A time-of-flight mass spectrometer includes a gridless dual-stage ion reflector (10) having a high-field first stage (18) and a low-field second stage (19). The ratio of the electric field strength in the low-field second stage (19) to the electric field strength in the high-field first stage (18) is 0.55, and may be in the range 0.35 to 0.07.

Description

Description

FIELD OF THE INVENTION

The present invention relates to time-of-flight mass spectrometers.

BACKGROUND OF THE INVENTION

In a time-of-flight mass spectrometer charged particles are analysed depending on their mass-to-charge ratios. This is accomplished by measuring the time difference between ions leaving an ion source and arriving at an ion detector. In known time-of-flight mass spectrometer arrangements ions created in an ion source are introduced into a field-free drift space and are reflected using an ion reflector. An ion reflector has a series of parallel electrodes which generates an electric field for reflecting ions back into the field-free drift space to be detected by the ion detector. Ions are pulsed or bunched in time at certain points downstream from the ion source to have smaller time deviations compared to their flight times. However, the ions will usually have a range of different kinetic energies, and so velocities, resulting in an undesirable spread of flight times, The ion reflector is used to compensate for this spread of flight times. The ions with larger velocities penetrate further into the ion reflector spending more time there before being reflected into the field free drift space where they spend less time. The electric field strength is chosen so that the increased and decreased times match to cancel each other.

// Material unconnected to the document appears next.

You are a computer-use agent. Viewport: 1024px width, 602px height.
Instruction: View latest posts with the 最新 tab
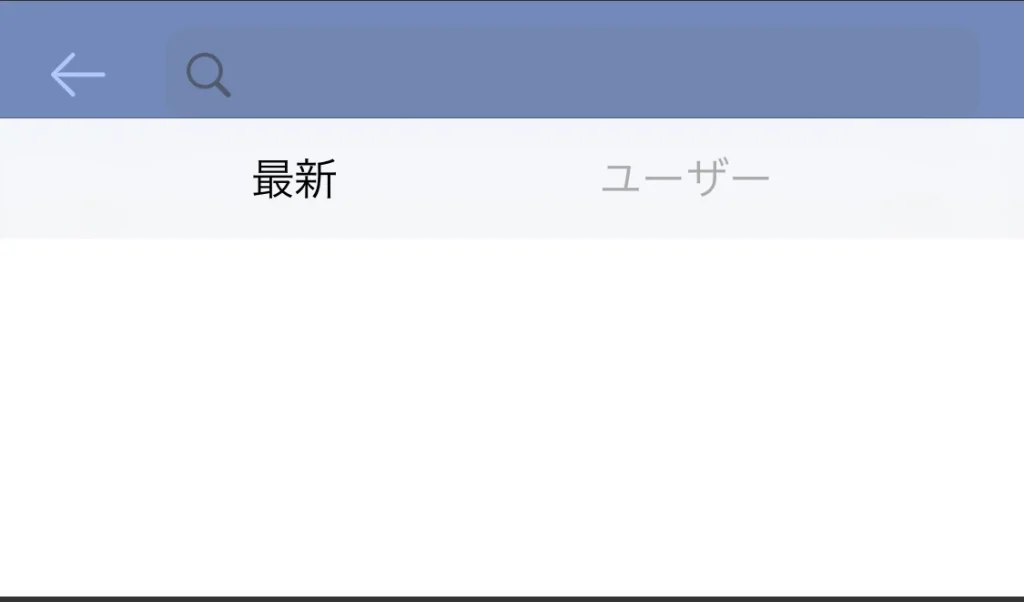pos(295,179)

An ion reflector having a uniform or linear electric field is called a single-stage reflector. This compensates for a spread of flight times, up to the first derivative of ion energy and so will only provide effective compensation for a relatively small range of energy spread. Single-stage reflectors have been successfully used in a wide range of applications, but are limited in their effectiveness.

Another type of the ion reflector which provides a wider range of energy compensation uses two stages each having a uniform electric field separated by a fine grid mesh. This is called a dual-stage reflector. In a dual-stage reflector, a short first stage reduces the initial energy of the ions by more than two thirds and has very high electric field strength. The ions, with now only less than one third of their initial energy, are reflected in the low electric field second stage, and this provides effective compensation for a spread of flight times up to the second derivative of ion energy.

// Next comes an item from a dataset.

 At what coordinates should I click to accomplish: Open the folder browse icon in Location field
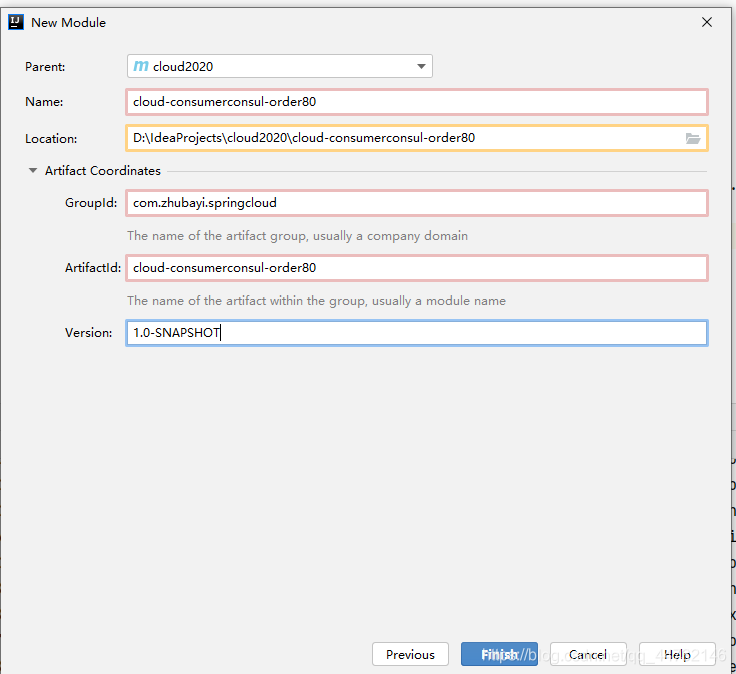693,138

The dual-stage reflector was first developed by Mamyrin et al. (B. A. Mamyrin, V. I. Karataev, D. V. Shmikk and V. A. Zagulin, Zh. Eksp. Teor. Fiz. 64, (1973) 82-89; Sov. Phys. JETP., 37 (1973) 45-48). It was believed that the best resolution could be obtained if the first stage is very short and has quite a high field strength compared to the second stage, i.e. the ratio of the electric field in the low-field second stage to the electric field in the high-field first stage is small. Typically, the first stage had a length of about 10% of the total reflector length. This is borne out by theory because the resolution derived from the condition for second order compensation is proportional to the ratio of the ion energy at the boundary of the two stages to the initial ion energy at the front of the reflector. The theoretical maximum for this ratio is one third, in which case the first stage length is infinitely small and the field strength of the first stage is infinitely large. Thus, the first stage length is selected so as to be as short as possible unless practical limitations, such as electric discharge or mesh size effect, cause serious problems. In practice, the energy reduction at the boundary of the two stages was set to be less than about 0.7 of the initial ion energy which is slightly larger than two thirds, and the ratio of the field strengths in the two stages was below 0.25.

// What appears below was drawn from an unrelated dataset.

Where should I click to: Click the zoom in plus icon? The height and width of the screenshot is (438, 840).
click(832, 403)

The dual-stage reflector has excellent mass resolution, and is quite useful in most of the high resolution applications currently encountered. However, the requirement for a mesh or grid to separate the two stages of uniform electric field and also separating the reflector from the field-free drift space reduces the sensitivity of the apparatus because the ions must pass through a mesh or grid four times, thereby suffering substantial scattering and deflection. U.S. Pat. No. 4,731,532 describes an ion reflector designed to alleviate the reduced sensitivity by removing the grids or meshes, as shown in FIG. 1. However, the high field strength in the first stage causes field penetration into the second stage and also into the field-free drift space causing the equi-potential lines bent at both ends of the first stage. This bending of the field lines deflects the ions resulting in a shift of their flight times. These effects are corrected by attaching an additional electrode, called the focusing electrode, to the front of the first stage in order to alleviate the undesirable ion dispersion.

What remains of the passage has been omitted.